Granell fue una de las figuras más relevantes del arte español de vanguardia y posiblemente el último de los grandes artistas pertenecientes al movimiento surrealista histórico. Exiliado tras la Guerra Civil, Granell desarrolló gran parte de su obra fuera de España donde su nombre cobra mayor importancia que dentro de nuestra fronteras, de ahí que se le conozca como el «gran desconocido del surrealismo».
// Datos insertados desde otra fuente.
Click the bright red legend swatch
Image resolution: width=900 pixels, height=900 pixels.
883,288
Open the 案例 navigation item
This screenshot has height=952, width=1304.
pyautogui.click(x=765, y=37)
La exposición de Cultural Cordón exhibe 55 obras repartidas entre pintura, dibujo, collage, objetos y construcciones, en una iniciativa de la Fundación Caja de Burgos realizada en exclusiva junto con la Fudnación Eugenio Granell. A ellas, se suman diversos documentos como pinturas, partituras musicales, grabaciones en audio, proyecciones de sus ocho películas y diversas ediciones de sus libros; y es que esta muestra, no sólo refleja el lado pictórico de Granell, si no sus múltiples facetas artísticas como músico, poeta, dramaturgo, compositor, escultor y cineasta.

Estas obras están divididas pro etapas de su vida, donde se ve una clara evolución con el paso de los años, así, la sala de exposiciones se ha dividido en cuatro momentos del artista con diferentes denominaciones. En primer lugar «Luz en la Sombra», donde se refleja la etapa del exilio del artista hacia la República Dominicana, y donde se empieza a aparecer el país caribeño. «Donde el aire cambia el color», cuadros inundados de color, de su etapa de los años 50 en Puerto Rico y Guatemala. «Encuentros fortuitos/objetos indestructibles», etapa dedicada a las esculturas, sencillas maderas coloreadas que se transforman en Esculturas-objeto; y por último, «Trabajar en libertas; vivir con amor», última etapa del artista donde su relación con España se hace más intensa, tras la etapa abstracta vuelven las formas estáticas y solemnes, lineales, muy dibujadas y composiciones barrocas.